Si Yoshi’s Crafted World peut vite devenir assez répétitif, la grande diversité des niveaux, avec certains offrant leurs propres caractéristiques, permet notamment de pallier à cela. On note également quelques combats contre des boss, jamais très compliqués dans l’ensemble, mais assez inventifs pour stimuler le joueur. En revanche, on aurait apprécié un peu plus de diversité en ce qui concerne la bande-son du jeu, car la vingtaine de pistes incluses peut très vite devenir un peu agaçante. Ne vous y trompez pas, en plus de coller parfaitement à l’ambiance délicieusement niaise et mignonne du jeu, elles ont l’art et la manière d’accompagner les nombreuses situations loufoques que l’on rencontrera au fil des pérégrinations de notre héros.
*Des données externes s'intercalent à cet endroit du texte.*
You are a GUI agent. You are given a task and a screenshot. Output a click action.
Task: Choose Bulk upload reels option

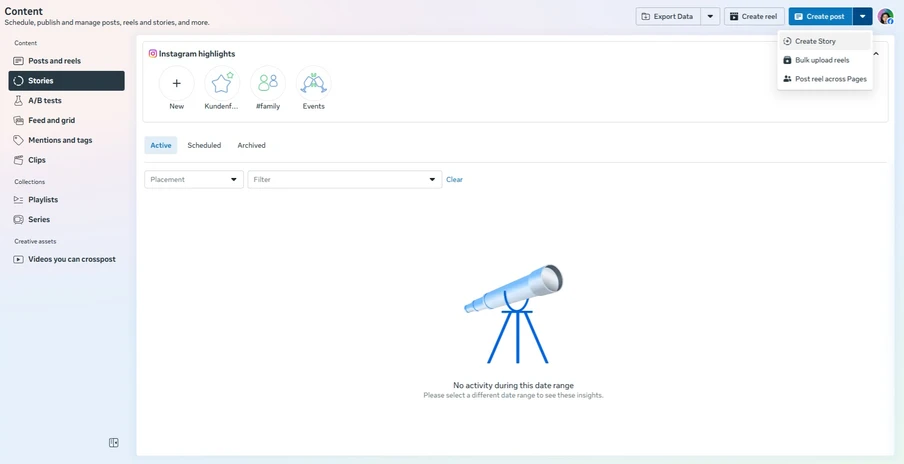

Cependant, le thème principal est un peu trop recyclé alors que le total de musiques, lui, est déjà bien restreint. Attention à l’overdose donc.
On ne le répétera jamais assez, mais les nouvelles aventures de Yoshi sur Nintendo Switch ne seront jamais mieux vécues qu’en présence d’un bambin, qui sera forcément émerveillé devant un jeu qui lui rappellera de nombreuses activités manuelles auxquelles il peut s’adonner. Le côté paisible et le rythme tout en douceur de l’aventure en font un titre idéal pour se détendre en solo tout en étant parfaitement adapté au jeu à deux.
Verdict : 8/10
Yoshi’s Crafted World est l’exemple parfait du jeu absolument rafraîchissant qui parvient à toucher petits et grands, qu’ils soient des joueurs confirmés ou non, grâce à sa mise en scène sacrément efficace et sa direction artistique unique en son genre. Le jeu déborde de musiques trop peu variées malheureusement mais qui parviennent malgré tout à rester en tête et s’offre un univers coloré et choupinet au possible. Si certains risques d’être écœurés, force est de reconnaître que Good Feel offre ici aux joueurs l’exemple parfait du platformer feel good, celui que l’on lance pour le simple plaisir de retrouver un univers doux et chaleureux, dans lequel on ne cherche pas à être le meilleur, ni même à être le plus fort, mais simplement à profiter d’un chouette moment de jeu vidéo. Une expérience adorable à recommander aux plus jeunes comme aux plus bourrus qui pourraient bien plus facilement être charmés par ce titre de qualité qu’ils n’y croiraient.